* Start Text section *
Trusts come in many shapes and sizes and can be used in a variety of ways to minimize.

Here’s how to use an inter vivos trust (a trust created while the donor is alive to hold property for the benefit of others – usually family members) for income splitting.

Under Canadian tax laws, the income of an inter vivos trust is taxed at the highest marginal rate tax. But, if an income-producing asset is held by an inter vivos trust, its income and capital gains can be flowed-through to the trust’s beneficiaries, and taxed in their hands at their own marginal rates. This is tax-effective only if the trust is properly structured from a tax perspective, and the beneficiaries have marginal tax rates that are below the top marginal rate.

Two common uses of an inter vivos trust for these purposes are:

  • To hold capital-growth investments for the benefit of children and grandchildren, including those under 18 years of age; and
  • To hold investments which earn interest, dividends and capital gains for the benefit of children and grandchildren who are 18 or older.
* End Text section *
__Task 1__: Under Canadian tax laws, at what rate does the text on inter vivos trusts say a trust's income is taxed?
__Task 2__: In the text on inter vivos trusts, what kinds of earnings are named for the investments held for children and grandchildren who are 18 or older? List them.
* Start Stored data *
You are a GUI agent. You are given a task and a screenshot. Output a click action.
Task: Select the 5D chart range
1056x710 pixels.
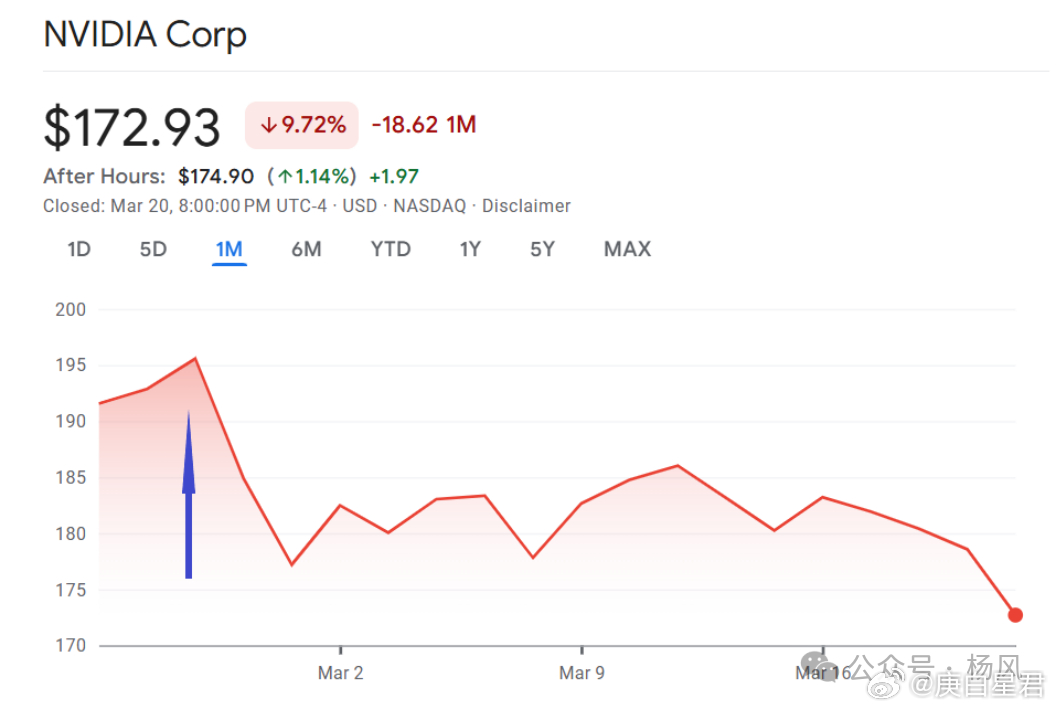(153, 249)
* End Stored data *
__Complete output 1__: At the highest marginal rate.

__Complete output 2__: Interest, dividends, capital gains